### Work to be completed
Copy out the text of the listing below word for word, from the first line to the last. Leave out the pictures.

### Source material
## start
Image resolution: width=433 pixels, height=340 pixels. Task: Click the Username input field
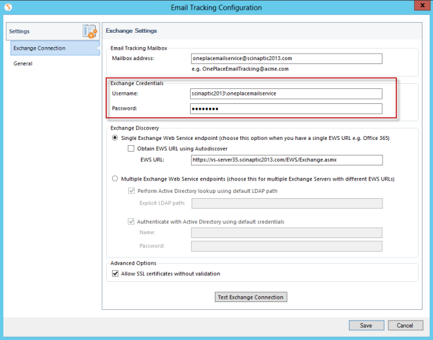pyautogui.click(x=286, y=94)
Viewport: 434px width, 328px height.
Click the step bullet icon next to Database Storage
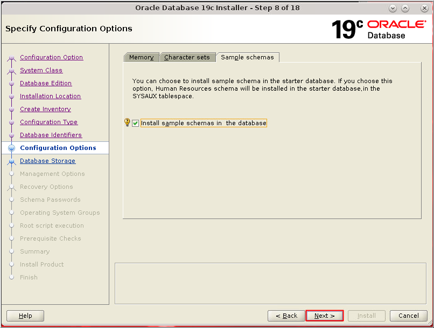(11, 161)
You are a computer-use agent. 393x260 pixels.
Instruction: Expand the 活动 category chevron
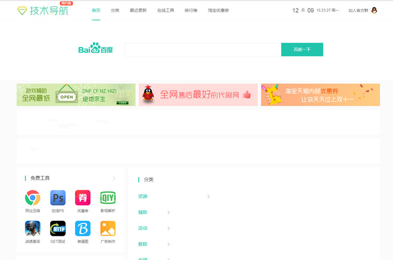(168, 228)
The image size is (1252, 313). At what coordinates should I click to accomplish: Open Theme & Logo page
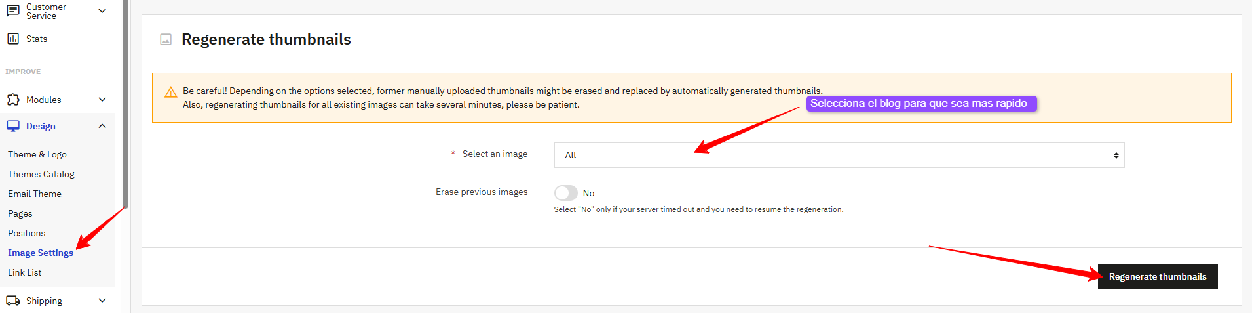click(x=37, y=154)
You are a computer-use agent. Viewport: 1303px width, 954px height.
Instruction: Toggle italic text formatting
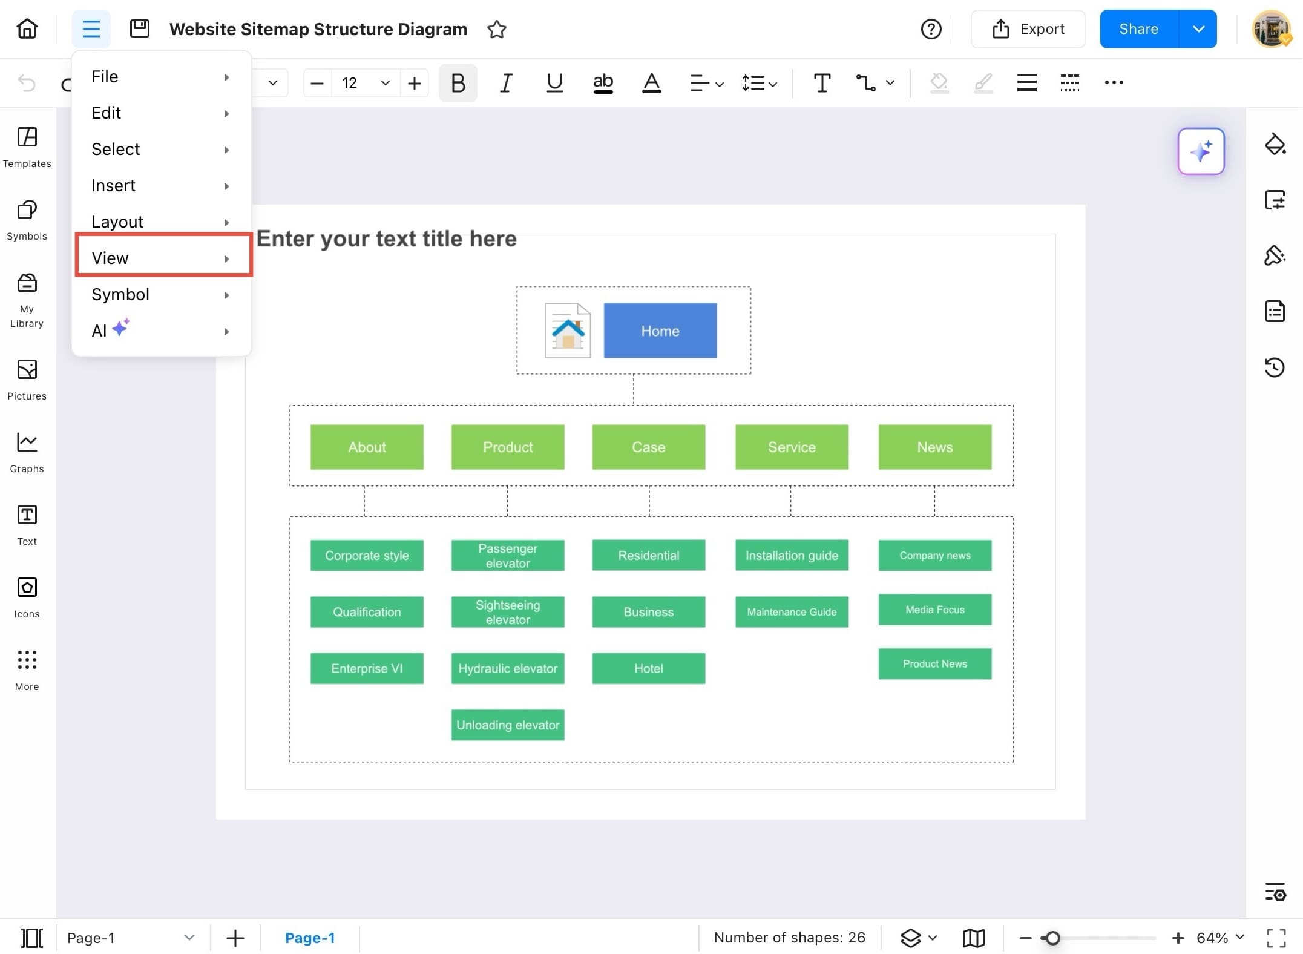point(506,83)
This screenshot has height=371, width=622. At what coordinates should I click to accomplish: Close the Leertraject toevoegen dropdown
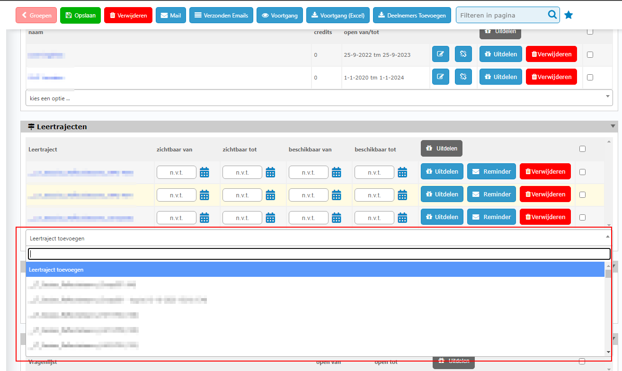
## end
### Final answer
Image resolution: width=433 pixels, height=340 pixels. Task: Click the Username input field
pyautogui.click(x=286, y=94)
Viewport: 434px width, 328px height.
Click the step bullet icon next to Database Storage
(11, 161)
You are a computer-use agent. 393x260 pixels.
Instruction: Expand the 活动 category chevron
(168, 228)
The image size is (1252, 313). At what coordinates should I click to accomplish: Open Theme & Logo page
click(x=37, y=154)
You are a computer-use agent. Viewport: 1303px width, 954px height.
Instruction: Toggle italic text formatting
point(506,83)
This screenshot has height=371, width=622. At what coordinates should I click to accomplish: Close the Leertraject toevoegen dropdown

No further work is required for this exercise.